Hardware verification is a fundamental step of the hardware design process, preventing expensive and potentially critical mistakes. As the complexity of hardware designs increases, so does the need for more efficient verification strategies that can streamline the overall process. The CIRCT Electronic Design Automation (EDA) stack has recently shown that explicit representations of higher-level, domain-specific hardware enable the effective generation of optimized Verilog code. Such higher-level hardware representations can be a game changer in verifying the designs progressively as they are lowered and exploring novel, domain-specific verification approaches. In fact, taking advantage of these representations for verification purposes remains a challenge due to the lack of formalized semantics for high-level abstractions, which often rely on domain-specific structures such as Finite State Machines (FSMs). In my Ph.D. I will exploit modern multilevel EDA approaches to formally verify the semantics of high-level, domain-specific hardware abstractions, making the manipulation and verification of their semantics scalable and white-box. In particular, I aim to (1) formalize higher-level abstractions to lower-level verification efforts, (2) verify transformations from several high-level level abstractions to low-level ones (e.g. in the CIRCT ecosystem) (3) explore domain-specific decision procedures and reasoning frameworks for the verification of higher-level abstractions beyond SMT solvers, thus such that the verification evolves as the design is lowered. This work will make hardware verification accessible in the early stages of the design process, in a white-box framework that can take advantage of different domain-specific abstractions.

### 1 INTRODUCTION

Hardware design is inherently complex, requiring a thorough understanding of numerous components and tools. Verification is crucial in the design process as it can uncover expensive and potentially critical mistakes before the tape-out.

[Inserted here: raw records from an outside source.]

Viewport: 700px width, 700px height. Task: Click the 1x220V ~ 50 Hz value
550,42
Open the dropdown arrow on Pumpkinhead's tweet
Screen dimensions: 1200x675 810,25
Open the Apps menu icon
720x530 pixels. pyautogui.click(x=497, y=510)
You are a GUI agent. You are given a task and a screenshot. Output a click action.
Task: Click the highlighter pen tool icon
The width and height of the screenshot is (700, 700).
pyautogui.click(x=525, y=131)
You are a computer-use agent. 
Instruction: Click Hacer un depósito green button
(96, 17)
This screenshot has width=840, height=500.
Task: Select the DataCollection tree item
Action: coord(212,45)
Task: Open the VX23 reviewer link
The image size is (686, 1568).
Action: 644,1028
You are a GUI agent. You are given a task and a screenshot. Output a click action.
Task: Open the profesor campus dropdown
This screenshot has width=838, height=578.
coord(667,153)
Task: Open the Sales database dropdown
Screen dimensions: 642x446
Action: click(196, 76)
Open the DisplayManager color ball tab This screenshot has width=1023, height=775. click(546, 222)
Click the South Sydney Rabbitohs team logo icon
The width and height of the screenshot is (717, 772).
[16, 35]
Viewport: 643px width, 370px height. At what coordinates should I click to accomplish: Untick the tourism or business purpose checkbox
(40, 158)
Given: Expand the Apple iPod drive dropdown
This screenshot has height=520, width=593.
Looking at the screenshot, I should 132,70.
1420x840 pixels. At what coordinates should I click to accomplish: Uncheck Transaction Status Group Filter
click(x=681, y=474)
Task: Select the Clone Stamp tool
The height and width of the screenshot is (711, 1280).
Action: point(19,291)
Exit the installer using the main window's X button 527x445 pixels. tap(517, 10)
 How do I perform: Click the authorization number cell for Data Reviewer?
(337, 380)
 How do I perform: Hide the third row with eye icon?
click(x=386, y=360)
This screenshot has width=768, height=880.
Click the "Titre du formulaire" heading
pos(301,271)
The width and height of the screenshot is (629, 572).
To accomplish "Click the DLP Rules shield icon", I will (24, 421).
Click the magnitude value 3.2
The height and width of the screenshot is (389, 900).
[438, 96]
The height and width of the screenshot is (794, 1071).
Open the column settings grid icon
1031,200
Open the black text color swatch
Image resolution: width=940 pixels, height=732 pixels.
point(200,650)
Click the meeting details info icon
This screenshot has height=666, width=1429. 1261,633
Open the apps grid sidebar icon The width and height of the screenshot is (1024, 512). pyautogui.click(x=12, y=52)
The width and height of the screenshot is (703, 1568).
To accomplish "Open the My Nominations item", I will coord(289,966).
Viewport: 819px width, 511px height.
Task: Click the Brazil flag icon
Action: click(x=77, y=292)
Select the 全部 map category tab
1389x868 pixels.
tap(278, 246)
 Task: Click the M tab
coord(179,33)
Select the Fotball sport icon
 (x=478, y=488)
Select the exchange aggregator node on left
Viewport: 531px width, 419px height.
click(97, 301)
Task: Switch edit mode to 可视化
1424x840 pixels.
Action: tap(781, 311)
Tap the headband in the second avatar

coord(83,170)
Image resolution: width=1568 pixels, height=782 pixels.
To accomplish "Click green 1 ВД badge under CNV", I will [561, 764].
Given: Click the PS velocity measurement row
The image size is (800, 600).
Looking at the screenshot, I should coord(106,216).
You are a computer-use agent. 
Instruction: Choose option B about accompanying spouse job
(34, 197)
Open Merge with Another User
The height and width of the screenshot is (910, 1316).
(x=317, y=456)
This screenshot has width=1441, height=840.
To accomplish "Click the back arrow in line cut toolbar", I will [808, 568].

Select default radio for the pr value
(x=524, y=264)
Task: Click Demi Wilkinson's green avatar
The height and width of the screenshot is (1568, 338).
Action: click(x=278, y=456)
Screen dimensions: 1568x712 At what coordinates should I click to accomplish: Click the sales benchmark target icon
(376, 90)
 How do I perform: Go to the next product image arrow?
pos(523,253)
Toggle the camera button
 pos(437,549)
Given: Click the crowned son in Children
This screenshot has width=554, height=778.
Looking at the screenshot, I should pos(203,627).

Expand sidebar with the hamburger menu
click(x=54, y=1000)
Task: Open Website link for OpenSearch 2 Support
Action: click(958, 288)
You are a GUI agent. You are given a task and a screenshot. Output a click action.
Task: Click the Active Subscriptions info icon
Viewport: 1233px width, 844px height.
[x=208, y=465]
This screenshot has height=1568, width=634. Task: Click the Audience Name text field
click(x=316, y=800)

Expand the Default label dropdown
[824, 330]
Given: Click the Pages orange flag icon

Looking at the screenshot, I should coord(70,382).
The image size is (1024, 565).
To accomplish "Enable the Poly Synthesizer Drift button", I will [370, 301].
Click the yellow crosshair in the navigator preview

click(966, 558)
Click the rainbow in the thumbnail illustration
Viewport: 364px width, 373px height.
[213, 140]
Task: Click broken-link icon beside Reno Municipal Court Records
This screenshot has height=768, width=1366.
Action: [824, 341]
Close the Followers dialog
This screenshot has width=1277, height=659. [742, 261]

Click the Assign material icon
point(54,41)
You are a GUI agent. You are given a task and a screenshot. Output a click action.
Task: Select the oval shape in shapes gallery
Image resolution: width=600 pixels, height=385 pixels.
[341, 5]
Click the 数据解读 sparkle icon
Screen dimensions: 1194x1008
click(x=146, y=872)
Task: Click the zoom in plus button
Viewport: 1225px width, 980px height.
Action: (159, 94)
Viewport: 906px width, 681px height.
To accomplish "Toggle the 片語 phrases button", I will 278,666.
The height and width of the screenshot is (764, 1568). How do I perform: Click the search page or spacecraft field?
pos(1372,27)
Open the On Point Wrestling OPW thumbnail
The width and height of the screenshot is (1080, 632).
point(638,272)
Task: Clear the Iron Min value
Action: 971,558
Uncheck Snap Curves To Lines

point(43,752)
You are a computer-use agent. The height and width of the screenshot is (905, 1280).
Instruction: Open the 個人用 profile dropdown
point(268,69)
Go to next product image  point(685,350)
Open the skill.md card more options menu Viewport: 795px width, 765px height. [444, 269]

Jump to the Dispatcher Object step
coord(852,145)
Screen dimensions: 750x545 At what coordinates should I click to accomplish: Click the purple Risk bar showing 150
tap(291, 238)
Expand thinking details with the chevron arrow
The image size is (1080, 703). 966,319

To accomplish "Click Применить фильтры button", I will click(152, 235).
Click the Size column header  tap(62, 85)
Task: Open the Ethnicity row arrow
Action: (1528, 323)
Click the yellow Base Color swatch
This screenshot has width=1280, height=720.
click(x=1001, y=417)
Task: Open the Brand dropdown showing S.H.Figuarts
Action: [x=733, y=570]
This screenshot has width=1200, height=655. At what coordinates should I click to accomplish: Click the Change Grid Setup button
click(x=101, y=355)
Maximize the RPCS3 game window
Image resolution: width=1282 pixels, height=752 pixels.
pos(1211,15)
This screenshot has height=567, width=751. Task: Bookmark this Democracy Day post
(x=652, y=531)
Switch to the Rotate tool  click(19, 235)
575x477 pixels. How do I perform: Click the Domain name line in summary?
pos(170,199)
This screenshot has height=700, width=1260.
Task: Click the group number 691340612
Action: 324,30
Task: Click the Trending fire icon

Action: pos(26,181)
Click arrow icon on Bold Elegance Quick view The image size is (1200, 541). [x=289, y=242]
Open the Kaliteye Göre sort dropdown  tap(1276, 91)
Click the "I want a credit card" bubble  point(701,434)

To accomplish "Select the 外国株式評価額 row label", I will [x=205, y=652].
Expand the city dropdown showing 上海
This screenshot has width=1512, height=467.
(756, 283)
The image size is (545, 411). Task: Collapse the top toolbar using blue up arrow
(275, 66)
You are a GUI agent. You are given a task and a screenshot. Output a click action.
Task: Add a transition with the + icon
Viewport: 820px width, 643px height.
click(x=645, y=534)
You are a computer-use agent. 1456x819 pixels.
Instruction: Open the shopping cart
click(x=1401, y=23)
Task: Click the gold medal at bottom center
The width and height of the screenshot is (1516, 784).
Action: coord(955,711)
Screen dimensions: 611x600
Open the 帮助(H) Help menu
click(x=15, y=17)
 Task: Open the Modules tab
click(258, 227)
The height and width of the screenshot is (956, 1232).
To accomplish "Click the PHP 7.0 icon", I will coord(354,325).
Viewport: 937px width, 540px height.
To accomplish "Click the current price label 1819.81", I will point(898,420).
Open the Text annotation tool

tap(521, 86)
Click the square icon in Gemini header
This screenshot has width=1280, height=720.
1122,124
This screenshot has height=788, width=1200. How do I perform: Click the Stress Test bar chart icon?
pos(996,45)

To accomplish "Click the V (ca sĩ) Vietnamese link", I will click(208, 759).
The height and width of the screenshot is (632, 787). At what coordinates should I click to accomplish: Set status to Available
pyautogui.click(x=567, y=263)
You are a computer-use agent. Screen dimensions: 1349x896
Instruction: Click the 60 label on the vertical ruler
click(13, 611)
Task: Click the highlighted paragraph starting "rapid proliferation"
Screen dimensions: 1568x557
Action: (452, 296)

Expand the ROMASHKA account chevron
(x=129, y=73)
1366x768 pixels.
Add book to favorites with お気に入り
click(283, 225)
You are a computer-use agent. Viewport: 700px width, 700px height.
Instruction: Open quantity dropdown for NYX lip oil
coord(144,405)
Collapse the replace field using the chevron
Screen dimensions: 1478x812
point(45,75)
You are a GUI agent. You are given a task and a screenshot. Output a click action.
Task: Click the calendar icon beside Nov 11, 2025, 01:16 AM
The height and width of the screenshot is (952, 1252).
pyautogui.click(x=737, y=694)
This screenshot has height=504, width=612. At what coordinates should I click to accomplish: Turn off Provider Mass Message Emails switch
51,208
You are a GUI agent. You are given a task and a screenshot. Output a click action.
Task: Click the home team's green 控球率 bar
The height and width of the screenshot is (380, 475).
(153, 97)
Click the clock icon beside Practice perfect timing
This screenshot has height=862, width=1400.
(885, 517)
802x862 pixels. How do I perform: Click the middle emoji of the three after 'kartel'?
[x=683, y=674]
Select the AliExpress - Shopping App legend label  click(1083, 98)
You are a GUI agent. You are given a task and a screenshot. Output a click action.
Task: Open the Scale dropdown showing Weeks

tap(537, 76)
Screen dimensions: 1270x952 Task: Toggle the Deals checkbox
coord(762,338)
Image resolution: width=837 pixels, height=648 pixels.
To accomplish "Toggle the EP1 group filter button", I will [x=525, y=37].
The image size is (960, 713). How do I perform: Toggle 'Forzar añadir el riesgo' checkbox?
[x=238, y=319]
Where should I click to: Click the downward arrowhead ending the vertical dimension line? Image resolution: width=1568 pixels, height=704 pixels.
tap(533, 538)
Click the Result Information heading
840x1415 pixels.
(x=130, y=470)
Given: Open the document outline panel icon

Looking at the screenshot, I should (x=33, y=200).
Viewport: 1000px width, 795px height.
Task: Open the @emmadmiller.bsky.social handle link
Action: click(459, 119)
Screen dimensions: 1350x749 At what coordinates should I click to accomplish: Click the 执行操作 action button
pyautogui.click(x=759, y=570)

The CIRCT project [2, 13] introduces a novel concept of hardware compiler, comprising different domainspecific abstractions (dialects), frontends and backends that make the compilation of a design progressive, through numerous lowerings through different dialects. Exploiting these abstractions allows the designers to reason about different aspects of the design separately and introduce various optimizations at different levels of abstraction. In brief, CIRCT [2, 13] allows the progressive compilation of high-level abstractions, such as Finite State Machines, into lower-level representations, such as Verilog, via different lowerings. This approach proved successful in increasing the reusability of the code and introducing specific optimizations at different abstraction levels, by relying on the progressive lowering of the code. Being able to optimize and reason about a design at various abstraction levels is especially appealing from a hardware designer's perspective. Moreover, CIRCT's higher-level abstractions provide valuable information about the design's structure, which is available to perform verification tasks at a higher level, verify the compilation itself, and extract useful information that can serve lower-level verification tools [11, 15, 17].

Taking advantage of high-level abstractions is fundamental to building a verification toolchain that fully exploits the unique characteristics of the CIRCT ecosystem. This allows verification tools to leverage the expressive power of different representations, for example, dataflow and FSM. However, extracting useful high-level information remains a complex task due to the scarce formalization and the lack of precise semantics for CIRCT dialects. Overall, accurately formalizing the semantics of such diverse dialects and abstractions remains a significant challenge and is critical for verifying the correctness of the designs, optimizations and lowerings involved in the compilation.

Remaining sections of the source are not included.